Mon idée, à l’origine, était d’essayer de définir une règle qui concernait tout ce qui pouvait être intelligible (rien que ça, mais je n’ai aucun complexe à démarrer des chantiers inaccessible, l’habitude de la poésie sans doute), après avoir réussi à avoir fait un parallèle improbable entre l’émergence d’une émotion humaine, et la manière dont un chien (nommé Banane) cherche et trouve un bâton qu’on lui avait lancé dans son dos. Peut-être je raconterai ces parallèles un jour.

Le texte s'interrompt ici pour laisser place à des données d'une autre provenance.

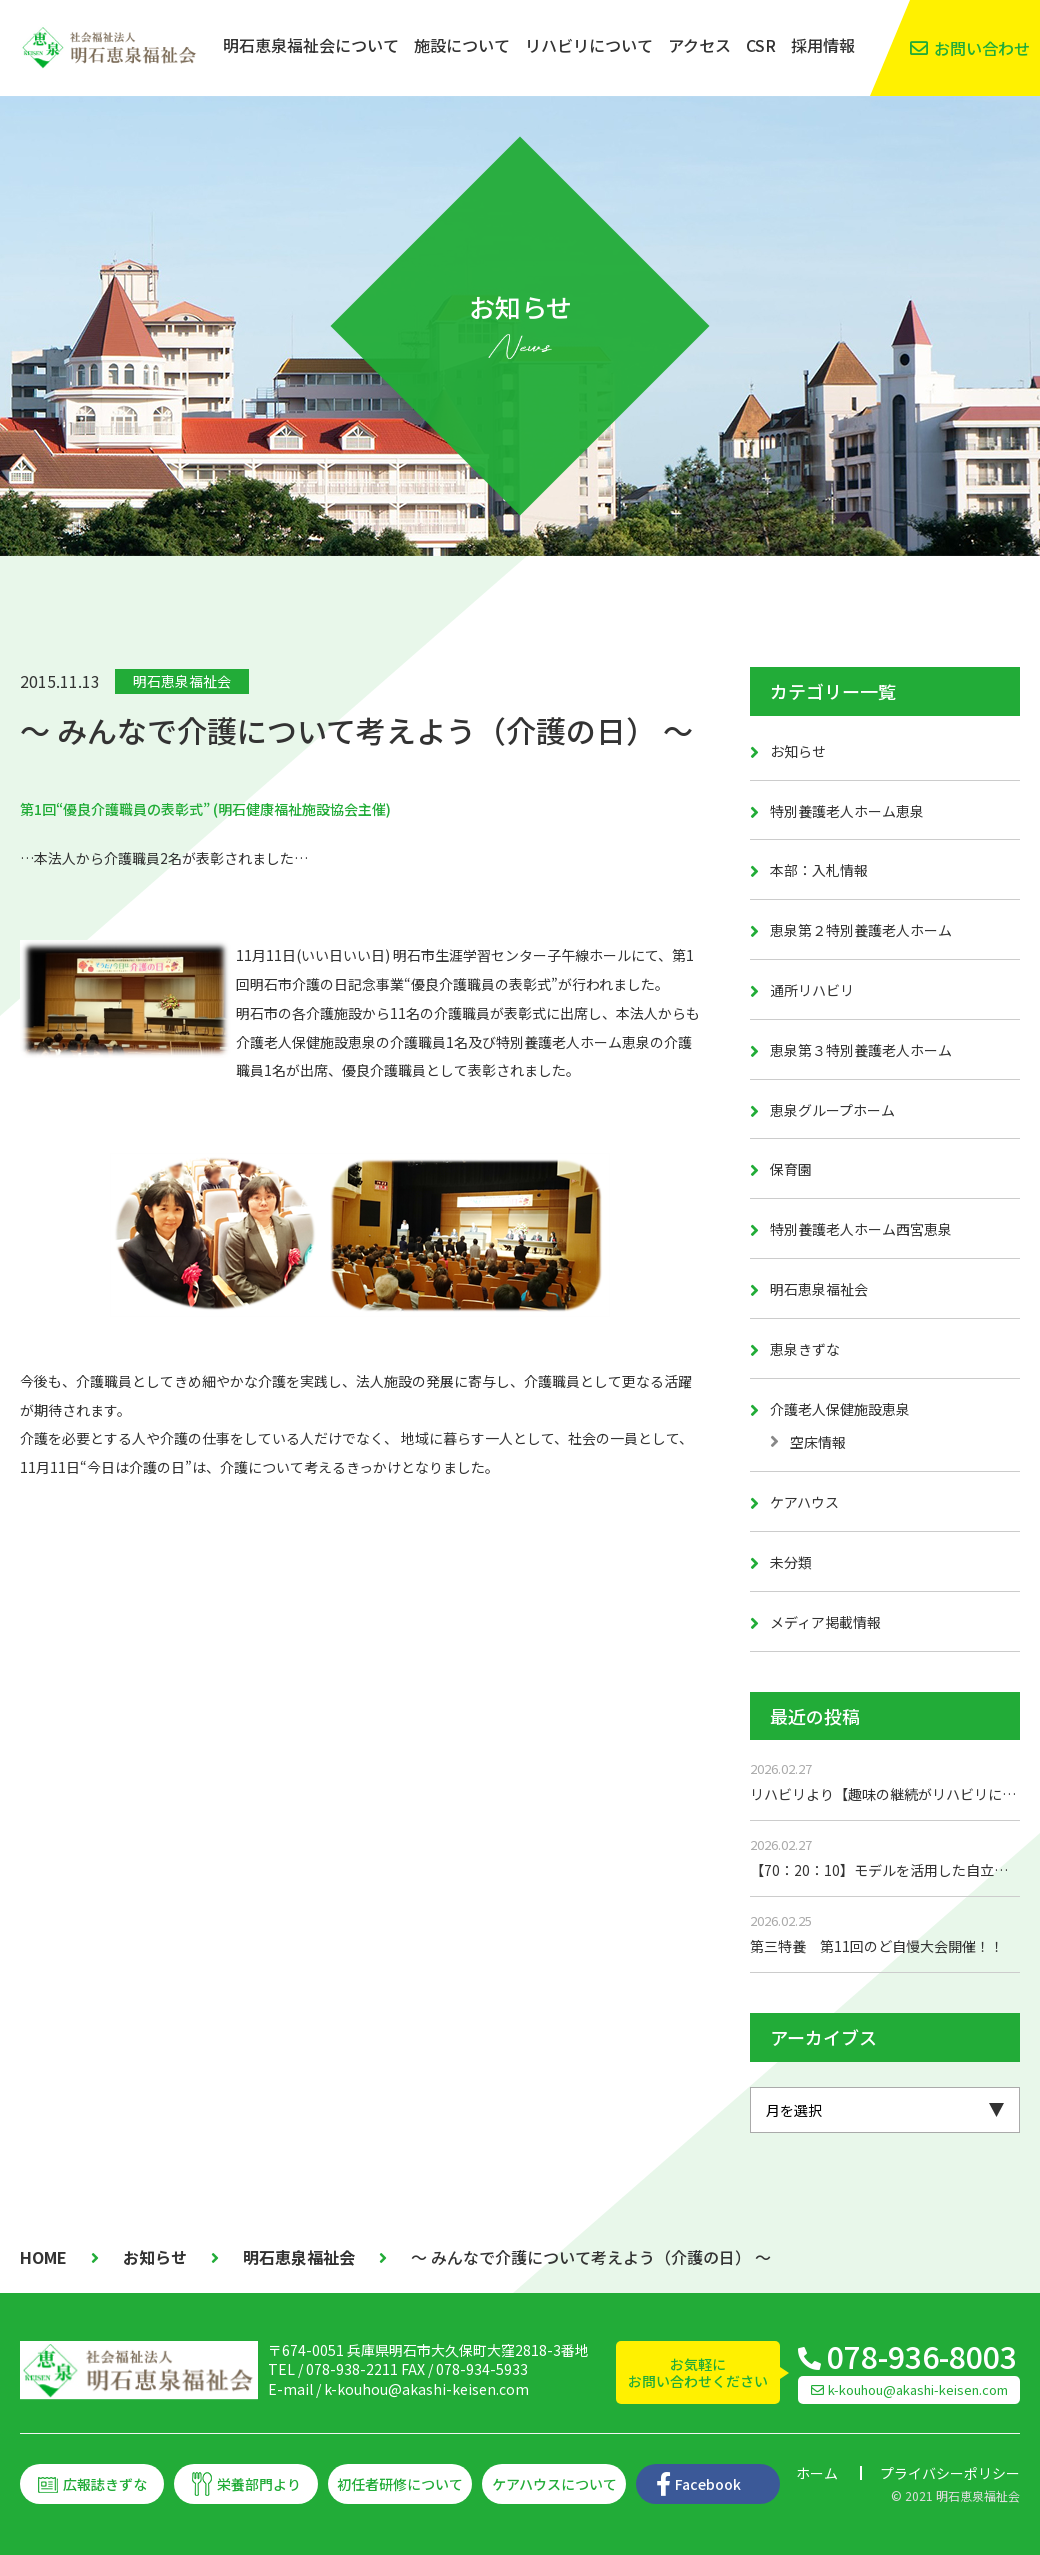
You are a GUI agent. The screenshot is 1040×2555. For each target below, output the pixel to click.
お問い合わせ (982, 48)
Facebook (708, 2484)
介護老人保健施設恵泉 (840, 1409)
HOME (43, 2257)
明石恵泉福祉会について (311, 45)
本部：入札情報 (819, 870)
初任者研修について (400, 2484)
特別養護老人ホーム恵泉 (847, 811)
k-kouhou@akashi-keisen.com (426, 2389)
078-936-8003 (922, 2356)
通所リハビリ (812, 990)
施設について (462, 45)
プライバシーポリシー (950, 2473)
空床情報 (818, 1442)
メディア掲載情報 (825, 1622)
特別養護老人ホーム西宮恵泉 (861, 1229)
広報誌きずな (105, 2484)
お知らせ (798, 751)
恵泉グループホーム (832, 1110)
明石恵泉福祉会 (182, 681)
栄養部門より (259, 2484)
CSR (761, 45)
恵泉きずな (805, 1349)
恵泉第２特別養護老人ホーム (861, 930)
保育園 (791, 1169)
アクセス (699, 45)
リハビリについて (589, 45)
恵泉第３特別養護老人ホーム (861, 1050)
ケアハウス (804, 1502)
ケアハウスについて (554, 2484)
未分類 (791, 1562)
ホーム (817, 2473)
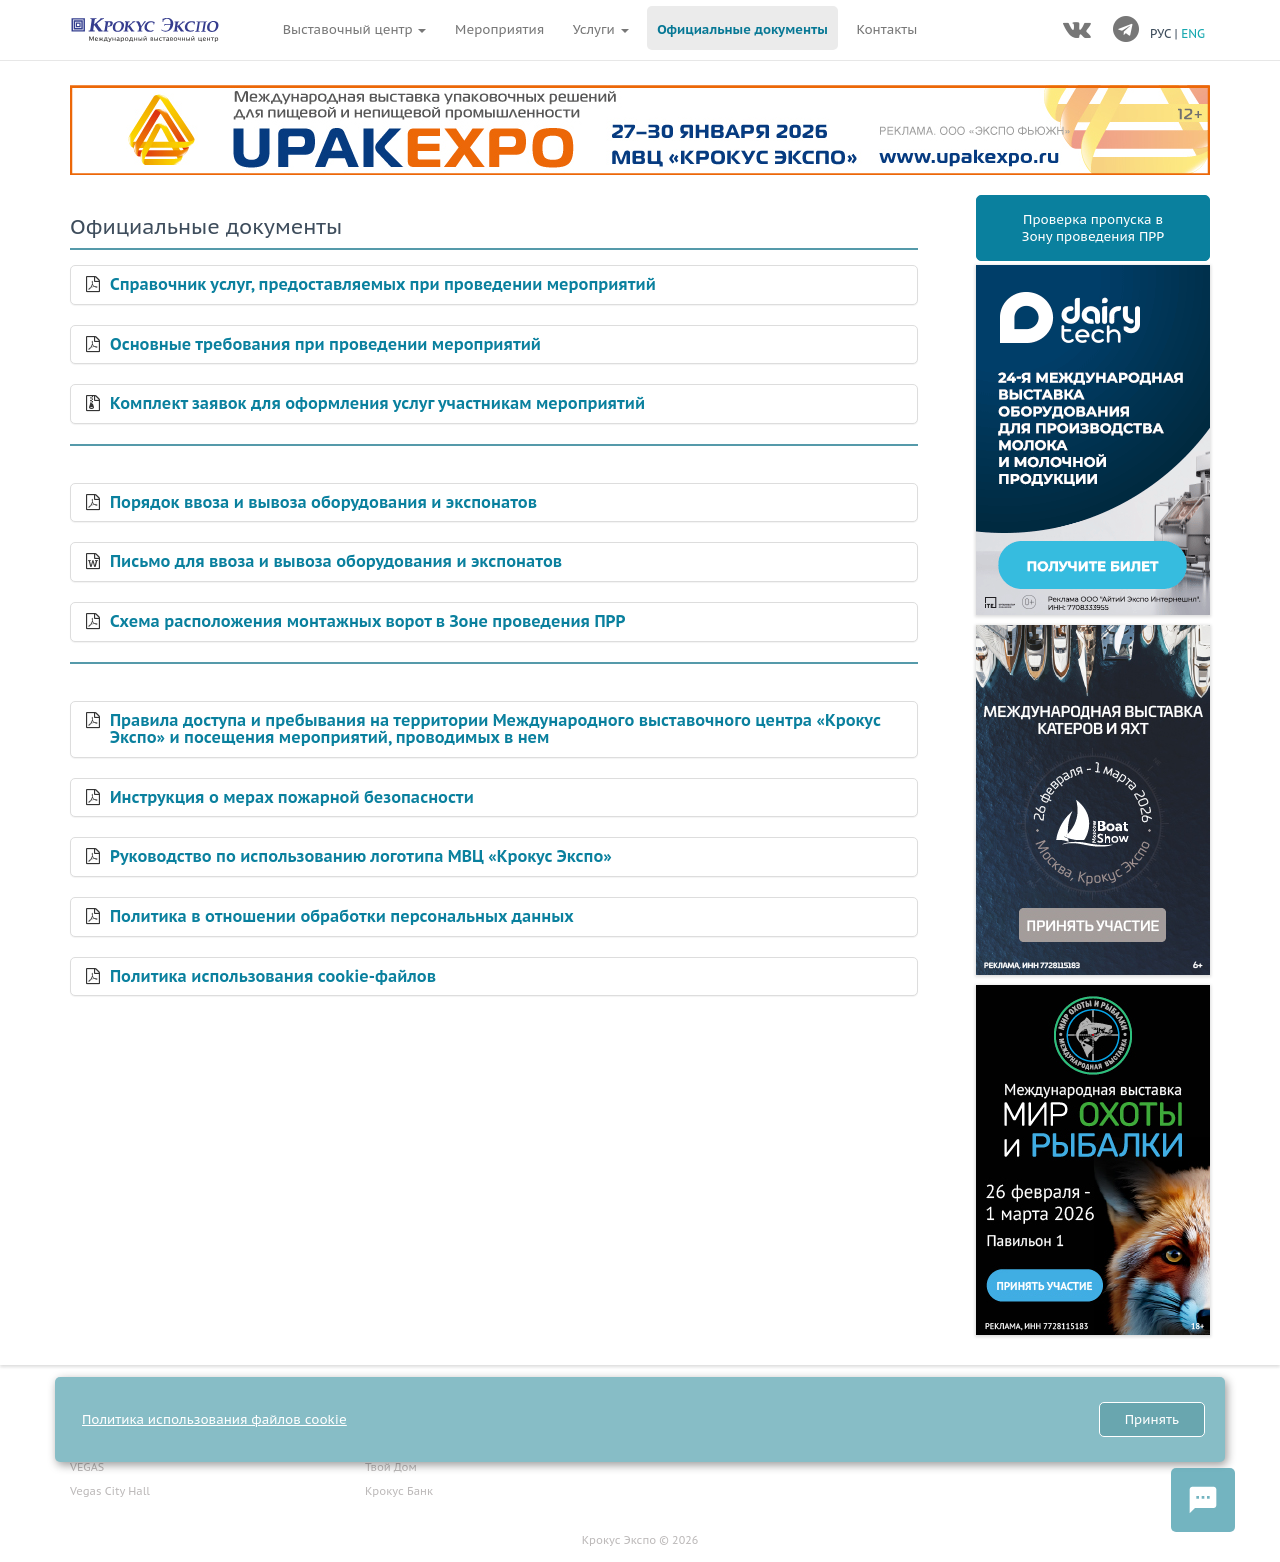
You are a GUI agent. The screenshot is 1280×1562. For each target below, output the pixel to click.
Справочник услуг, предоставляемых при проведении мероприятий (383, 285)
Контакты (887, 29)
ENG (1193, 33)
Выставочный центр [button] (355, 29)
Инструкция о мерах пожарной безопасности (292, 798)
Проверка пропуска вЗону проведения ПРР (1093, 228)
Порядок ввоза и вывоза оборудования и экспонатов (323, 503)
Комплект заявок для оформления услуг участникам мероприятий (377, 404)
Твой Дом (391, 1467)
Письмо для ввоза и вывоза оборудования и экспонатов (336, 562)
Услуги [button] (601, 29)
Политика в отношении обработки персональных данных (342, 917)
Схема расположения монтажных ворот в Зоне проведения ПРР (367, 622)
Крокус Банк (399, 1491)
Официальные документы (742, 29)
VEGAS (87, 1467)
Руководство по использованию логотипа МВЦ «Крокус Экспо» (361, 857)
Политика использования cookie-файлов (273, 977)
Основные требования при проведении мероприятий (325, 345)
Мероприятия (499, 29)
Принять (1152, 1419)
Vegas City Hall (110, 1491)
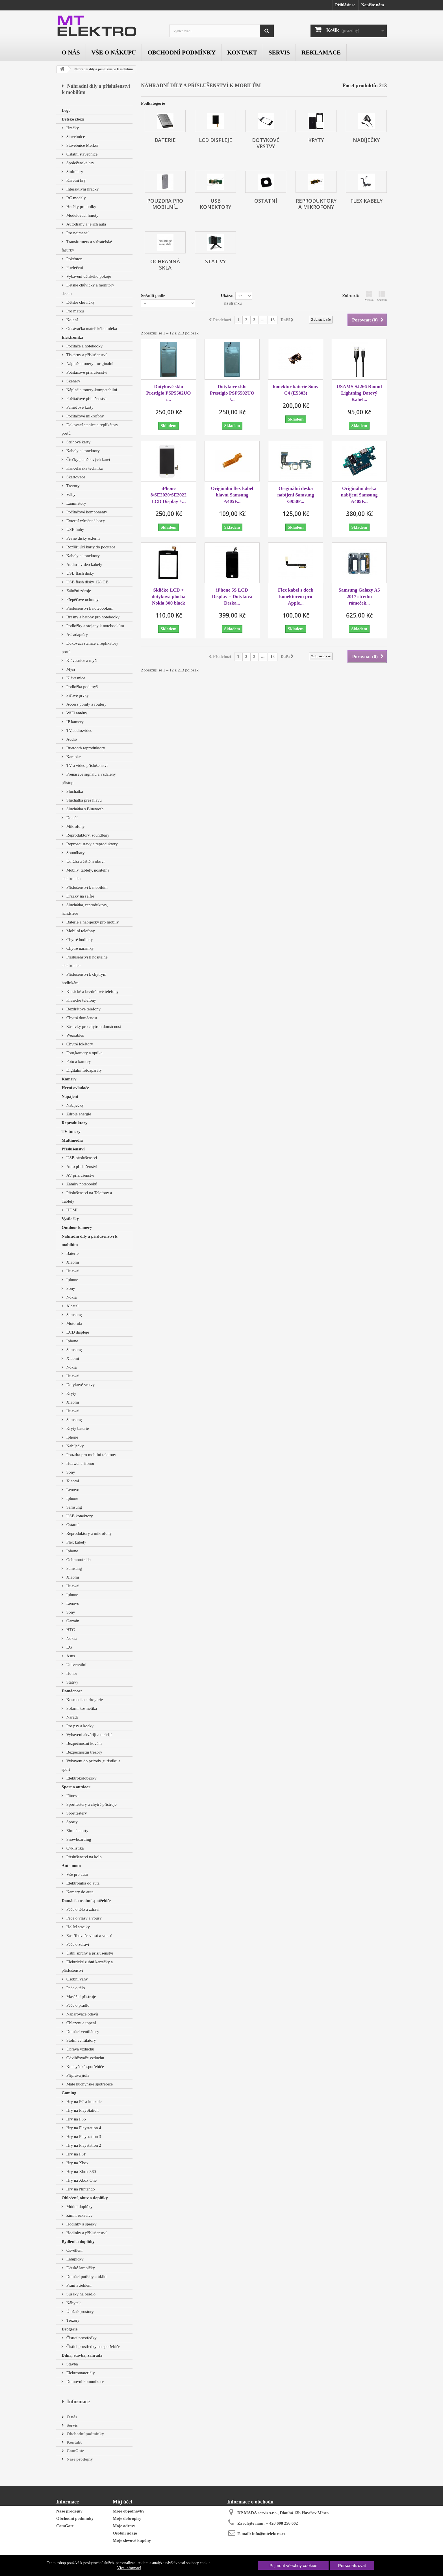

Maintenant, pour ce blog, il me faut traiter des sujets pour illustrer cette logique, mais quels sujets ? Je ne connais pas grand chose en philosophie, en science un peu plus et il m’apparaît un livre référence dans ces deux domaines : « Le traité des couleurs » de Goethe. Plus que le traité en question, la préface de Steiner que je vous invite à mettre en évidence dans votre bibliothèque. La préface de Steiner explique très justement que lorsqu’on cherche à parler de science, de logique, ou de rhétorique, il ne faut pas faire diversion avec des propos trop forts et stimulants, déformant la réceptivité du propos (dans le traité des couleurs, Goethe cherche, plus que de traiter des couleur, de traiter de la juste démarche scientifique). Mais nous sommes en 2020, et cette idée aujourd’hui manque de substance et je ne peux me résoudre à parler seulement de couleur, de parfum ou de texture. Et puis je ne suis pas Goethe, évidemment.

En plus de quelques réactions sur l’actualité, je me lancerai donc également dans la dissection, morceau par morceau, d’un phénomène toxique au bien-être des corps et des esprits contemporains, qui a parfaitement sa place sur ce site : le complotisme. Il est un sujet prolifique qui me permettra, par dissection, de traiter beaucoup de sujets et de faire valoir ce regard par l’image.

Si vous voulez jouer avec moi, je vous invite à me proposer des thèmes de réflexion que j’essaierai d’interpréter via cette théorie. Parce que peut-être qu’elle n’est aussi qu’une poésie, un jeu, dans tout les cas elle est démunie d’enjeu néfaste. Mais j’espère qu’elle saura vous bluffer autant qu’elle m’a bluffé.